En las filas de la Escuela de Ciclismo Oria, dirigida por el mecánico y restaurador de bicicletas Tomás Ayerza, Olano destacó desde sus inicios en escuelas (alevín e infantil, de dos años cada categoría). Así, ya en su primer año, 1981, fue campeón de Guipúzcoa alevín, y en 1982 repitió como campeón alevín guipuzcoano, entre otros triunfos durante sus cuatro años en el club.
En 1982, cuando tenía apenas 12 años, ocurrió un trágico suceso que marcaría la vida de Olano: su mejor amigo y compañero del ciclismo Mikel Oiarzabal desapareció el 14 de diciembre cuando volvía en coche a casa en el coche de un vecino, junto a su hermano Daniel y su primo Andoni, a consecuencia de la crecida del río Oria por las intensas lluvias. La búsqueda se prolongó durante varios días, en los cuales Olano recorrió en solitario la orilla del río; finalmente se halló el coche el 28 de diciembre y los cuerpos de Andoni (el 30) y Mikel (el 31). La tristeza por la pérdida de Oiarzabal hizo que Olano pasase las horas en solitario en una cabaña construida por él mismo en el monte. Los hermanos Ezquerra, que tenían un taller de reparaciones para bicis y motos, ayudaron a Olano a reincorporarse poco a poco al ciclismo, donde a partir de entonces dedicó sus triunfos a su amigo desaparecido.

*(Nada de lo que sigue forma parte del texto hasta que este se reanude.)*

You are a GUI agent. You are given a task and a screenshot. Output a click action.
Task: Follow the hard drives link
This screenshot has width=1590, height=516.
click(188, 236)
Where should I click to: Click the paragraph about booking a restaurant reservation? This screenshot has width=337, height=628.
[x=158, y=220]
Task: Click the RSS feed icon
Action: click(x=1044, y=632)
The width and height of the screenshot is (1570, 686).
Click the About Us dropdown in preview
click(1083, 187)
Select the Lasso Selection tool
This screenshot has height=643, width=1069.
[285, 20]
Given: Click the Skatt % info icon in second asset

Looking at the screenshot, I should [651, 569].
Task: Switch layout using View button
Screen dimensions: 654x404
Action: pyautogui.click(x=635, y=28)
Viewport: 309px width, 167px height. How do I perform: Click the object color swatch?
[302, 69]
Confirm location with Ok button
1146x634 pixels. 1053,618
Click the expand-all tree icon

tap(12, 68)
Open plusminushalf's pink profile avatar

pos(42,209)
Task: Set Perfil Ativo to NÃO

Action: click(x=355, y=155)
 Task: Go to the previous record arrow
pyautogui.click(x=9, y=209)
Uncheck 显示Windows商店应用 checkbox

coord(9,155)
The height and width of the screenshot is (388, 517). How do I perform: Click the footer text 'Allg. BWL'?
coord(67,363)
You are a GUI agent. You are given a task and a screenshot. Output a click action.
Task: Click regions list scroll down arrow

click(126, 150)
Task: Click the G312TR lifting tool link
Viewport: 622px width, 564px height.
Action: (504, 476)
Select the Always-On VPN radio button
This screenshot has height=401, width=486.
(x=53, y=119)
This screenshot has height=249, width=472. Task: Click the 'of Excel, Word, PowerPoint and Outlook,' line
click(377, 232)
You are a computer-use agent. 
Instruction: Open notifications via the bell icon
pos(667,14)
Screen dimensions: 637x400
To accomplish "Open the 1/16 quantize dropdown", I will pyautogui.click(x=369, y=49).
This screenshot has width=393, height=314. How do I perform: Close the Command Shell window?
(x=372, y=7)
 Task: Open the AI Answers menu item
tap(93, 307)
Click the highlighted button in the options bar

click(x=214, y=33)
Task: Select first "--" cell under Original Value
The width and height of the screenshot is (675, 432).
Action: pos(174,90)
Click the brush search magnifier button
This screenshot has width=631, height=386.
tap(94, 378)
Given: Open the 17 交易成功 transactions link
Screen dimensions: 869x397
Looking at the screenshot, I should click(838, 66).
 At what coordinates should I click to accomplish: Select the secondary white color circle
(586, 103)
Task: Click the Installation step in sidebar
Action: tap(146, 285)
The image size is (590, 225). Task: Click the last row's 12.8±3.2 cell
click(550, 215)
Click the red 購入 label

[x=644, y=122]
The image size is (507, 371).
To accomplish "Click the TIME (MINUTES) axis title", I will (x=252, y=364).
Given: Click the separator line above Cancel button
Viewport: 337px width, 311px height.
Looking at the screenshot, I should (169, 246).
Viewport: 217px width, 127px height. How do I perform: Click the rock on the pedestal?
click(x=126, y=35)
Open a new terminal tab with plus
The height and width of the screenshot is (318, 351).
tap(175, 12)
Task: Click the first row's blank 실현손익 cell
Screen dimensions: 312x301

En 1985 y 1986, en categoría cadete, corrió en el equipo Txalaparta. En 1985 se proclamó campeón de Guipúzcoa de ciclocrós; en su segundo año, 1986, fue subcampeón de España en dos modalidades: Kilómetro y Velocidad.
En 1987, en su primera temporada en categoría juvenil (júnior), corrió en el equipo Gure Txokoa. Ese año fue campeón de Euskadi en tres modalidades: Kilómetro, Velocidad y Persecución Olímpica; además, fue tercero en el Campeonato de España de Persecución Olímpica.
En 1988, en su segunda temporada júnior, en las filas del Incotel, fue campeón de España en tres disciplinas: Kilómetro, Velocidad y Persecución Olímpica (esta última junto a Etxegoien, Pérez y Juárez).
Durante su paso por las categorías inferiores Olano, además de por su palmarés, destacó por su fuerza y tesón en los entrenamientos.
Pasó al ciclismo aficionado en 1989 con el equipo Frinat-Cegasa, y ese mismo año fue subcampeón de España en dos modalidades: Kilómetro y Persecución Olímpica en categoría júnior. En el viaje a dichos campeonatos conoció a la que sería su esposa y consejera, Karmele Zubillaga.
En 1990 corrió en el equipo Seat ADO'92, integrado en el plan ADO y teniendo a la vista las pruebas de ciclismo en pista de los Juegos Olímpicos de Barcelona 1992, en las que no llegaría a participar.
En 1991, dejó el Kaiku y fichó por el equipo AVSA, para poder tener así mayor libertad. En su nuevo equipo coincidió con Roberto Laiseka. Fue un año exitoso para Olano, ya que ganó el Tour de Hainaut (donde, además de en la general, se impuso en el prólogo y la contrarreloj de la 8.ª etapa), el G. P. Cantabria, la Hendaya-Hernani, el G. P. Asteasu y la 5.ª etapa de la Vuelta a Zamora, además de ser tercero en el Campeonato de Euskadi de Contrarreloj por Equipos.
Durante su paso por el ciclismo amateur, y gracias a su horas de entrenamiento en el velódromo, Olano se había convertido en un competitivo contrarrelojista antes de pasar a profesionales.
1992: dificultades y primera victoria
Pasó a profesional en el año 1992, firmando con el equipo CHCS después de que los rumores sobre su peso y las dificultades que tenía para hacer frente a las etapas de montaña hicieran echarse atrás a varios directores de equipos profesionales que se habían interesado por él tras sus triunfos en el ciclismo amateur. Sin embargo, el equipo CHCS no llegó a fructificar (en lo que fue calificado como equipo fantasma), no recibiendo Olano sueldo alguno durante sus dos meses de estancia en la formación, teniendo que pagar él mismo sus gastos. Tras este episodio, su novia Karmele (con quien se casaría dos años después) le insistió para que bajara su peso, perdiendo 15,5 kilogramos en cinco años. La labor de apoyo de Karmele, subiéndole la moral y haciéndole creer en sí mismo, fue muy importante para Olano en un momento de incertidumbre para el corredor vasco.